4.5. Soft-Fencing Hosts

Hosts can sometimes become non-responsive due to an unexpected problem, and though VDSM is unable to respond to requests, the virtual machines that depend upon VDSM remain alive and accessible. In these situations, restarting VDSM returns VDSM to a responsive state and resolves this issue.

"SSH Soft Fencing" is a process where the Manager attempts to restart VDSM via SSH on non-responsive hosts. If the Manager fails to restart VDSM via SSH, the responsibility for fencing falls to the external fencing agent if an external fencing agent has been configured.

Soft-fencing over SSH works as follows. Fencing must be configured and enabled on the host, and a valid proxy host (a second host, in an UP state, in the data center) must exist. When the connection between the Manager and the host times out, the following happens:

  1. On the first network failure, the status of the host changes to "connecting".
  2. The Manager then makes three attempts to ask VDSM for its status, or it waits for an interval determined by the load on the host. The formula for determining the length of the interval is configured by the configuration values TimeoutToResetVdsInSeconds (the default is 60 seconds) + [DelayResetPerVmInSeconds (the default is 0.5 seconds)]*(the count of running virtual machines on host) + [DelayResetForSpmInSeconds (the default is 20 seconds)] * 1 (if host runs as SPM) or 0 (if the host does not run as SPM).
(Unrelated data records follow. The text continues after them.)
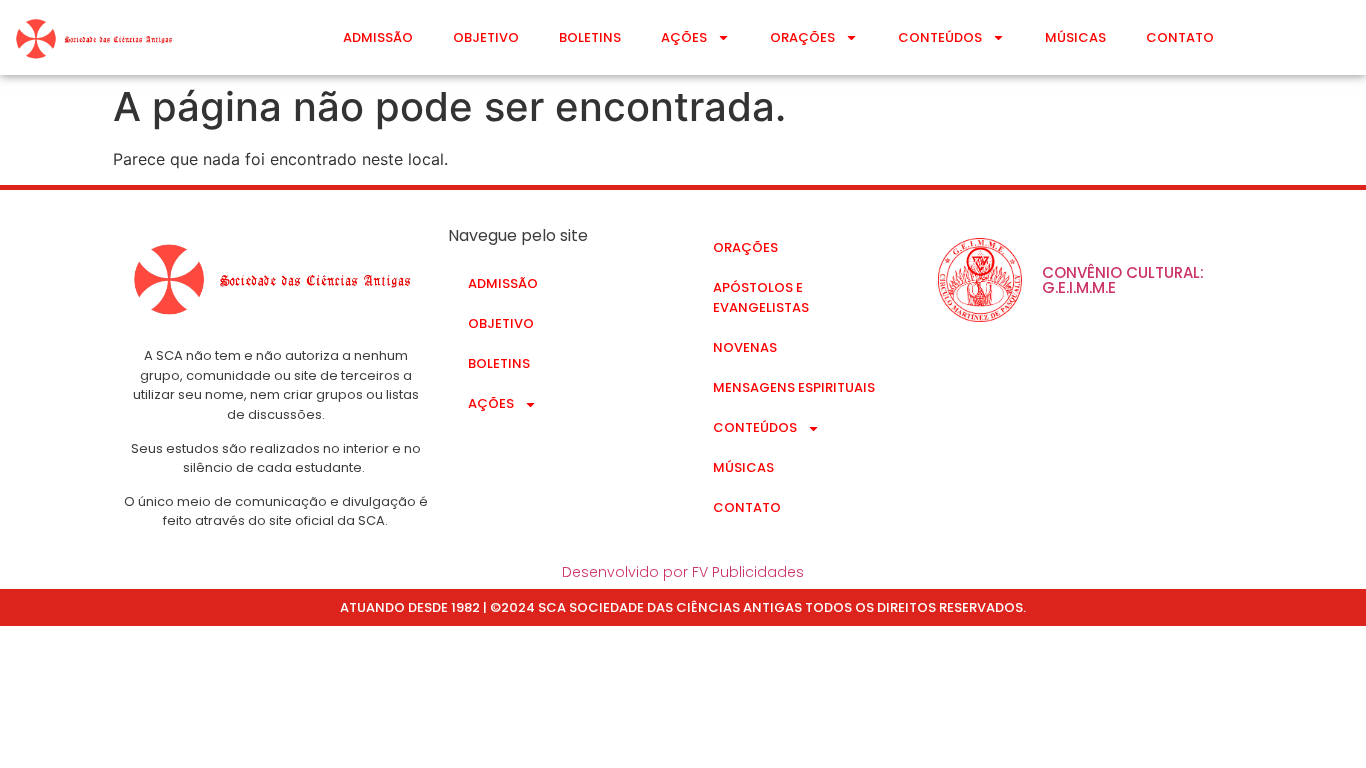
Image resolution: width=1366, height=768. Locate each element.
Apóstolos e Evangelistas (761, 297)
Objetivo (486, 37)
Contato (1180, 37)
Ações (684, 37)
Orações (802, 37)
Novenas (745, 347)
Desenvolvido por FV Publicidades (683, 572)
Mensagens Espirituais (794, 387)
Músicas (1075, 37)
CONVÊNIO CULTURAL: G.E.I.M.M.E (1123, 280)
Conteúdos (940, 37)
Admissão (378, 37)
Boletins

To give VDSM the maximum amount of time to respond, the Manager chooses the longer of the two options mentioned above (three attempts to retrieve the status of VDSM or the interval determined by the above formula).
  3. If the host does not respond when that interval has elapsed, vdsm restart is executed via SSH.
  4. If vdsm restart does not succeed in re-establishing the connection between the host and the Manager, the status of the host changes to Non Responsive and, if power management is configured, fencing is handed off to the external fencing agent.
Note

Soft-fencing over SSH can be executed on hosts that have no power management configured. This is distinct from "fencing": fencing can be executed only on hosts that have power management configured.